[Saved entries]
----

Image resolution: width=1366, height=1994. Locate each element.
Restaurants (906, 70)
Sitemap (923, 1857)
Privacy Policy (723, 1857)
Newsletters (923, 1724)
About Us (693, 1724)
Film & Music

----

[WHAT THE EXERCISE ASKS] The answer should be the full set of records, reproduced exactly.

[RESULT]
Image resolution: width=1366, height=1994. Locate each element.
Restaurants (906, 70)
Sitemap (923, 1857)
Privacy Policy (723, 1857)
Newsletters (923, 1724)
About Us (693, 1724)
Film & Music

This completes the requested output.